Sunday Market, Lusaka by Flickr user mvcorks

I pass a shiny new shopping centre on my left, flanked by marketeers selling ‘traditional’ sculptures, jewellery and copperplate handicrafts on the pavement and an enormous parking area full of new cars to my right. This is not quite the scene I imagined when I heard I would be travelling to Lusaka – this disatisfying juxtaposition of sanitised informality and aspirational urbanity. But I’m even more surprised when my eye is drawn by a necklace identical to one I have at home. Brightly coloured, it has red, purple and yellow wooden beads and flowers. I’m puzzled. My necklace came from the Amazon, but today I’m in Lusaka, thousands of miles away, passing the Sunday market. So where did it come from? I wonder. Brazil? Zambia? South Africa? China?

I don’t manage to discover the necklace’s the exact origins but a bigger truth is revealed in that oddly  – that Zambia is increasingly inter-connected to the wider regional and global economy and that this is bringing many changes. With its status as a Highly Indebted Country well in the past, Zambia’s economy is now growing at around 6% per annum and the country is nearing middle-income status. However, despite this African economic miracle, many Zambians remain poor and hungry, with Zambia ranked 68 out of 81 countries compared on the 2011 Global hunger index, 68% of the population living below the poverty line and life expectancy at birth just 45 years.

So, in such a dynamic and complex economic context, how can civil society organisations identify, and advocate for, the changes needed to benefit the poor?

CAFOD partner, the Jesuit Centre for Theological Reflection (JCTR) are addressing these challenges with a mixture of research and analysis, theological reflection and innovative tools. Their Basic Needs Basket  compares the cost of a basket of the basic necessities of life (beans, maize, housing and water) with the income of different categories of workers. As well as illustrating, in vivid detail, the economic situation of ordinary families in Lusaka, it shows in strikingly simple terms the shortfall that exists in a context of rising food and energy prices, despite a growing economy. Most striking of all are the difficult choices that families have to make between paying the basic access costs for public services such as health and education, and eating, clothing and housing themselves. Too often there is simply not the cash. Where else then, could this money come from? JTCR have taken up this challenge in their rigorous analysis of the Zambian tax system.

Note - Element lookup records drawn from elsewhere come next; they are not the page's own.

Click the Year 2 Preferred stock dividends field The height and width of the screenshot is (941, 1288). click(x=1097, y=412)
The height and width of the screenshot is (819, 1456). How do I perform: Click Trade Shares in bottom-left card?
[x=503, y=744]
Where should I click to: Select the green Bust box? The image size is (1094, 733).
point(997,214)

Exposing the multiple paradoxes of Zambia’s economy – JCTR showed that not only were revenue streams coming from taxation insufficient to fund public services – they were also shrinking, despite overall growth in the economy. Tax revenues from the mining sector – despite record copper prices, royalties taxes were held at a well-below industry standard of 3%, with many (foreign-owned) companies also benefitting from tax incentive schemes that enabled them to avoid tax, whilst those employed in the formal sector carried a disproportionate burden. Rich analysis, yes, but with tax seemingly such a dry and technical subject, how could civil society build up the momentum needed to press for change?

Making the most of the space for political competition of the 2011 elections in Zambia by holding radio broadcasts, TV phone-in shows, public lectures and community forums, JCTR made tax an election issue. Outreach teams brought the subject to communities in the districts and a weekly newspaper column ensured that the subject was never out of the media. Within a short time, all the major parties, including the then Government, were making promises on taxation, and the opposition swept to power on a raft of tax-election promises. JCTR’s next challenge was to make sure the Government made good on their promises. To do this, civil society needed to speak with a clear and united voice.

Joining together with other civil society organisations, JCTR facilitated a joint-proposal for new tax justice measures, such as a windfall tax on extractives industries, cancelation of loopholes in foreign investment and tax-credits for the disabled and pensioners, and submitted it to the Ministry of Finance and National Planning.  Already, some of these proposals have become law, the most significant of which being an increase in the extractive industries royalty tax from 3-6%. The challenge now will be whether civil society in Zambia can continue to engage public and politicians alike on tax issues in a post-election context, and ensure that the country’s rapid growth is able to benefit all Zambians, and not just the few.